Work to complete:
Using the data below, return the stretch from the line that contains "Given: Hang up with the red leave call button" through the line that contains "1280x1024 pixels.", both included, exactly as it stands and nothing beyond it.

Data entries:
[Start of Attachment]
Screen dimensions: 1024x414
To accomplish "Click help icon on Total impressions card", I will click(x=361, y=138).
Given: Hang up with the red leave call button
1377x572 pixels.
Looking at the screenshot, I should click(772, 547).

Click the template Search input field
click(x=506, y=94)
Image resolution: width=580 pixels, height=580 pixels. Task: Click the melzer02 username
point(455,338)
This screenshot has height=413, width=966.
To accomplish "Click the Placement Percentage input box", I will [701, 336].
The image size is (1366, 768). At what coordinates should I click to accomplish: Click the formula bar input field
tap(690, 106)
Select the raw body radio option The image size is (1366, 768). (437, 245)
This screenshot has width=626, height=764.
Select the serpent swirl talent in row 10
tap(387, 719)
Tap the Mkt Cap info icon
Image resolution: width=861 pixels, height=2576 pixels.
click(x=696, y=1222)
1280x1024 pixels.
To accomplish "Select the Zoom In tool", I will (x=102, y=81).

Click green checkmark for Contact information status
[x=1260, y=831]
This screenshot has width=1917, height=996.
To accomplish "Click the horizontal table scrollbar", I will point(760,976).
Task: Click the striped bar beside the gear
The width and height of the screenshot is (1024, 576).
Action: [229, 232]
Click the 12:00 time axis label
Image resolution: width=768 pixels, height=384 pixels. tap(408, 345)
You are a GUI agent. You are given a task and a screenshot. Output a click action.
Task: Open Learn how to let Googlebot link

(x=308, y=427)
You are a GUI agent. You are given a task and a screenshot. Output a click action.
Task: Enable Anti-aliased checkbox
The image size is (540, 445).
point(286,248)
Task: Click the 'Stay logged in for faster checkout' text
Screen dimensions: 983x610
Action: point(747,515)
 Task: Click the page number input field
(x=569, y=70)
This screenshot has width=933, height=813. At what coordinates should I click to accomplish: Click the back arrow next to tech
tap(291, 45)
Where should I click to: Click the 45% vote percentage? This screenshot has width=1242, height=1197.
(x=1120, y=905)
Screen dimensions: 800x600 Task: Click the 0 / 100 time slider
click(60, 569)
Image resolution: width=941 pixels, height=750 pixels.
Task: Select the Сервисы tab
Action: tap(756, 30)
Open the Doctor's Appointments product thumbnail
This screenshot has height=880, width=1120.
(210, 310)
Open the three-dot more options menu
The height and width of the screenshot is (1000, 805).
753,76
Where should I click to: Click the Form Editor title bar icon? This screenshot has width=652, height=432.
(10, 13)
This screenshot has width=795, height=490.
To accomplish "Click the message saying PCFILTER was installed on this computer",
[End of Attachment]
Reply to the task:
Given: Hang up with the red leave call button
1377x572 pixels.
Looking at the screenshot, I should click(772, 547).

Click the template Search input field
click(x=506, y=94)
Image resolution: width=580 pixels, height=580 pixels. Task: Click the melzer02 username
point(455,338)
This screenshot has height=413, width=966.
To accomplish "Click the Placement Percentage input box", I will [701, 336].
The image size is (1366, 768). At what coordinates should I click to accomplish: Click the formula bar input field
tap(690, 106)
Select the raw body radio option The image size is (1366, 768). (437, 245)
This screenshot has width=626, height=764.
Select the serpent swirl talent in row 10
tap(387, 719)
Tap the Mkt Cap info icon
Image resolution: width=861 pixels, height=2576 pixels.
click(x=696, y=1222)
1280x1024 pixels.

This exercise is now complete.